As former Illinois House Speaker Michael Madigan prepares for a federal jury to decide whether he ran “a criminal enterprise” as the state’s most powerful politician, he now faces a team of prosecutors emboldened by their perfect record of convictions in two trials.
Madigan, 81, once so dominant that he was known as the “velvet hammer,” was at the heart of the allegations that led to 32 guilty verdicts in those trials. He now faces an uphill battle to avoid guilty convictions to match his former chief of staff Tim Mapes and longtime political confidant Mike McClain.
U.S. District Court Judge Robert Blakey told Madigan’s attorneys during a brief hearing Tuesday that he was determined to start the former speaker’s racketeering trial April 1, as scheduled, putting an end to delays that will see more than two years elapse between his indictment and his trial.

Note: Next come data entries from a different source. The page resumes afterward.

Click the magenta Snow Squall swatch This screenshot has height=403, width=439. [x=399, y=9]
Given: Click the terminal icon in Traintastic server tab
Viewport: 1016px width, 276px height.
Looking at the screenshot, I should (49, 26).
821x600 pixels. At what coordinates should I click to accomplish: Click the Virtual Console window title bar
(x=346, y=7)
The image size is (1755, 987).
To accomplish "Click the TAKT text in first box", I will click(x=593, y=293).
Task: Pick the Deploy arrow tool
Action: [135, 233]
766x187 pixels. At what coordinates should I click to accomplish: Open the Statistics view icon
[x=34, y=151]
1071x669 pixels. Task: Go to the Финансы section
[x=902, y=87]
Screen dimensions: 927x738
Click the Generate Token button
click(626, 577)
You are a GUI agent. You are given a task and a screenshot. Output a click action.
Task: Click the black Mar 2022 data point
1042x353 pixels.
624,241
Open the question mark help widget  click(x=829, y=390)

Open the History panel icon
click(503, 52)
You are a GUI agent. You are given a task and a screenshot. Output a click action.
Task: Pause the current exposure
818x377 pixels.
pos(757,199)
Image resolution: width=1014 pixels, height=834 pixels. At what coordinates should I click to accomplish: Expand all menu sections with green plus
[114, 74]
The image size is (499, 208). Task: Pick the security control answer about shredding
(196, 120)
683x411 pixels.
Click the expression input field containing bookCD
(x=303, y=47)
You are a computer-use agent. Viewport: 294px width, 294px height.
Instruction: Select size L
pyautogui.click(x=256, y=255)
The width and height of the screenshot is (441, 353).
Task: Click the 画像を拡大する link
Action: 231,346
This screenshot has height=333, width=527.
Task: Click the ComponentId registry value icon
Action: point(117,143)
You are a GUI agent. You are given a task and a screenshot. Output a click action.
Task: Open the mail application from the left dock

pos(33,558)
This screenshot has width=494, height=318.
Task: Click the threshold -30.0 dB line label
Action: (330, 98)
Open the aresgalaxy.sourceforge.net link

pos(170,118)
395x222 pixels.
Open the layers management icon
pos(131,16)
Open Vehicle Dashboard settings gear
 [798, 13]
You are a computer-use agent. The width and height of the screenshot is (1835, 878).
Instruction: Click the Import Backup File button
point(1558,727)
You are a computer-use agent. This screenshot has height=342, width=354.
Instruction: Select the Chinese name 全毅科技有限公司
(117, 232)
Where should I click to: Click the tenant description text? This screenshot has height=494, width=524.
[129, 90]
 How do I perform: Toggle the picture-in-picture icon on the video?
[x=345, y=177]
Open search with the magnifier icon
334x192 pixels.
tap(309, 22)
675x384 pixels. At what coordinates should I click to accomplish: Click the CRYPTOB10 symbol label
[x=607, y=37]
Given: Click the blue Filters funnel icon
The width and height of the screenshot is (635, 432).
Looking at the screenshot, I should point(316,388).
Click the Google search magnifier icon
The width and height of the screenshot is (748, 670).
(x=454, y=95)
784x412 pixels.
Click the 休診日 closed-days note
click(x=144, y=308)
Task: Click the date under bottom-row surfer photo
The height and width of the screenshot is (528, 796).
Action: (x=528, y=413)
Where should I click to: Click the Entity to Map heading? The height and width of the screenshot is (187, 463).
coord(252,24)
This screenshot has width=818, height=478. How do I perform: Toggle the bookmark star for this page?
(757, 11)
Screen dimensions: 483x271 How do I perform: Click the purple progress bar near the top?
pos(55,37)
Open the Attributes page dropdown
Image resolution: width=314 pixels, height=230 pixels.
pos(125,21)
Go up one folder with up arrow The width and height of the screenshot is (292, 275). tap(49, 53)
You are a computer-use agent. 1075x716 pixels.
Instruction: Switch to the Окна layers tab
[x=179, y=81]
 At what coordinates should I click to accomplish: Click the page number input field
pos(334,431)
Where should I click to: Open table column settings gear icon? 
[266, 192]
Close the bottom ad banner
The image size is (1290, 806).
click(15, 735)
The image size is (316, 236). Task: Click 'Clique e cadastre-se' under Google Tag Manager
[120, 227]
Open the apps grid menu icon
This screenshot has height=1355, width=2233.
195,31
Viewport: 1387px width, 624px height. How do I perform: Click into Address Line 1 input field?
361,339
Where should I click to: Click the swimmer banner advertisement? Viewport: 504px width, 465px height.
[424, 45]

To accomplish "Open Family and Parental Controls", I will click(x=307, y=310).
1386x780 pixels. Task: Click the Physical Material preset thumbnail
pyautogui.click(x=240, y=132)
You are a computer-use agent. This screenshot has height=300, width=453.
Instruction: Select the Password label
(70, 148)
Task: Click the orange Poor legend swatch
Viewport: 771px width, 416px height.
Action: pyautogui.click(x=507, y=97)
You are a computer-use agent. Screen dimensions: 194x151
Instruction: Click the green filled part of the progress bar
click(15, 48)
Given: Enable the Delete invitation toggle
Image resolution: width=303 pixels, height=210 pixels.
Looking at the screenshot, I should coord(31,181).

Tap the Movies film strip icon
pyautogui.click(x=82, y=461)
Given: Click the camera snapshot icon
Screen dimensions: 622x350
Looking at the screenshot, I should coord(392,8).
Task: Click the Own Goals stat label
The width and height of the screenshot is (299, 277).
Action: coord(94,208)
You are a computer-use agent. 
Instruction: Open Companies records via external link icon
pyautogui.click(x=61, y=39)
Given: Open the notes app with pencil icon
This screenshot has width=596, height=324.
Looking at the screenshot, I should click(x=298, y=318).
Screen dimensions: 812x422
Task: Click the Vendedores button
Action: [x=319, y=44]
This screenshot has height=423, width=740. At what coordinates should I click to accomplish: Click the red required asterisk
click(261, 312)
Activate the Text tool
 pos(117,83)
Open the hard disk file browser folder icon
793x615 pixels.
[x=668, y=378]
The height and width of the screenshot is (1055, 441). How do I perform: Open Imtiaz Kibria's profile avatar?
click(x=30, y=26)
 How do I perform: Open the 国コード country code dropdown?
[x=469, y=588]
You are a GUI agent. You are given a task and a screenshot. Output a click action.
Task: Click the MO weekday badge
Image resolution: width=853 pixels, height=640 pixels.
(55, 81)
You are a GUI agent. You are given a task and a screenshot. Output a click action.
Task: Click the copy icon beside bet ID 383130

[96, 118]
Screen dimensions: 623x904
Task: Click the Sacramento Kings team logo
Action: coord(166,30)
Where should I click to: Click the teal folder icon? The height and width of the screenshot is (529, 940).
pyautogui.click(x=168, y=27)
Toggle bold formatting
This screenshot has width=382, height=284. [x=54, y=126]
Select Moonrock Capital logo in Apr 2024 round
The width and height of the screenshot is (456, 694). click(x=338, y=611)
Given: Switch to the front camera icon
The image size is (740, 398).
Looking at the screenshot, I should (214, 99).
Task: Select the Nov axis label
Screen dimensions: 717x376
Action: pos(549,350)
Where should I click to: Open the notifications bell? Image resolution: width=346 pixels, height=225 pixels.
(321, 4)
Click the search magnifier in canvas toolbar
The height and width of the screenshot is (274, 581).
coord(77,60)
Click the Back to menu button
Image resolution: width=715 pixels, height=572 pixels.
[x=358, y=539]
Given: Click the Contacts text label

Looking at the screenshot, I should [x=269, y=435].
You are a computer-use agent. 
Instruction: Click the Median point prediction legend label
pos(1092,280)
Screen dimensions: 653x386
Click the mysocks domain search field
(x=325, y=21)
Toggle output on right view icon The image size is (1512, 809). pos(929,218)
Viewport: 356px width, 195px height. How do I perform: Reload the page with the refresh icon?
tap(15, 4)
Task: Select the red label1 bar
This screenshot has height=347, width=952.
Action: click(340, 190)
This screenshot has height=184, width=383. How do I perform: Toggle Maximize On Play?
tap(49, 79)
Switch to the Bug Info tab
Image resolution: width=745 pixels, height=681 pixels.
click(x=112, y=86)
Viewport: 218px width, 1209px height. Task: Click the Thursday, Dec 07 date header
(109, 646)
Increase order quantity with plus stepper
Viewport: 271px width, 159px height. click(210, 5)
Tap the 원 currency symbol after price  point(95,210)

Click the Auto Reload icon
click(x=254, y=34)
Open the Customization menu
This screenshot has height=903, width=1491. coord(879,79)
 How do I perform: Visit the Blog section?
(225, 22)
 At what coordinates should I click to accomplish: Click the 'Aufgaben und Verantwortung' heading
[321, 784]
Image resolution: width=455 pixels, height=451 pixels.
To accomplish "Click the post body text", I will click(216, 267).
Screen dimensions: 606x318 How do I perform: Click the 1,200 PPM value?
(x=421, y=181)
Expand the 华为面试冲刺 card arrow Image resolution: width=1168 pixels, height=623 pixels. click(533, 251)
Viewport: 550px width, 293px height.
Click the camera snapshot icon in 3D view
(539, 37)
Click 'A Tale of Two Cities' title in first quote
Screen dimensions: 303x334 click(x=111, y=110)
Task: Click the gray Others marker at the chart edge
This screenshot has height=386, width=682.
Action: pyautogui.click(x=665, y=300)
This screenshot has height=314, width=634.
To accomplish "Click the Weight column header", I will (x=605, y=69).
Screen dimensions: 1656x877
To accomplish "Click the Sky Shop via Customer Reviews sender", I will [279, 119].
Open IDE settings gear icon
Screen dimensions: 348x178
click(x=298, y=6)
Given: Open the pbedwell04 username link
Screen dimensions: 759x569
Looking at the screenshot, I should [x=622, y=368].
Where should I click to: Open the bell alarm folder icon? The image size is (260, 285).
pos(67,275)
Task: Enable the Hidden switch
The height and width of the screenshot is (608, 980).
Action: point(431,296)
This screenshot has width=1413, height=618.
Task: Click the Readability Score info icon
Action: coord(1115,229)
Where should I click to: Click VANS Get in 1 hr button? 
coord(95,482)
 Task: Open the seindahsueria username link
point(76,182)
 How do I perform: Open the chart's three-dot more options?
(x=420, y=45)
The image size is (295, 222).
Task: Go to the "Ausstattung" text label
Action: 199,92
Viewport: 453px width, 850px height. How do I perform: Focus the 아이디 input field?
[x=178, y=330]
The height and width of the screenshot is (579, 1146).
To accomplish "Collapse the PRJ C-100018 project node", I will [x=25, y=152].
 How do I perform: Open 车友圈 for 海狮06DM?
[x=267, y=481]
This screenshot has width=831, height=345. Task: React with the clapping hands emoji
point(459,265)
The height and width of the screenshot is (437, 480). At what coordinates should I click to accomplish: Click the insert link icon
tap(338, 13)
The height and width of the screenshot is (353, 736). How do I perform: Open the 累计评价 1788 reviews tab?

Madigan is set to stand trial alongside McClain, one of his closest aides and confidants dating back to the 1970s, when they served together in the Illinois House.
McClain was convicted in May in a separate but related case along with three other lobbyists for Commonwealth Edison on charges that stemmed from a long-running scheme that saw the utility giant arrange jobs, contracts and payoffs for Madigan’s associates in return for the former speaker’s crucial support.
Madigan and his lawyers have asked the judge to toss out much of the evidence prosecutors obtained from hours and hours of wiretaps and recorded conversations, claiming those recordings were illegally obtained.
If that fails, lawyers for Madigan are expected to try to convince a jury that the former speaker was not engaged in criminal activity, but simply legal lobbying and politicking.
A similar argument failed in the “ComEd Four” trial, so that may prove to be a heavy lift.
One of the jurors in the “ComEd Four” case had a message for Madigan: Federal prosecutors easily made the case that Madigan “really did cause all this to happen.”
A jury convicted Mapes of perjury and obstruction of justice after prosecutors depicted Madigan as the boss of an Outfit-like operation designed to protect him at nearly all costs.
Mapes faces up to 20 years in prison on the obstruction charge and up to five years on the false declaration charge. He is scheduled to be sentenced Jan. 10.
McClain is scheduled to be sentenced one day later — Jan. 11. Convicted on nine charges, McClain faces five years in prison on the bribery conspiracy charge, as well to 20 years in prison on each count of falsifying records and up to 10 years on each bribery charge.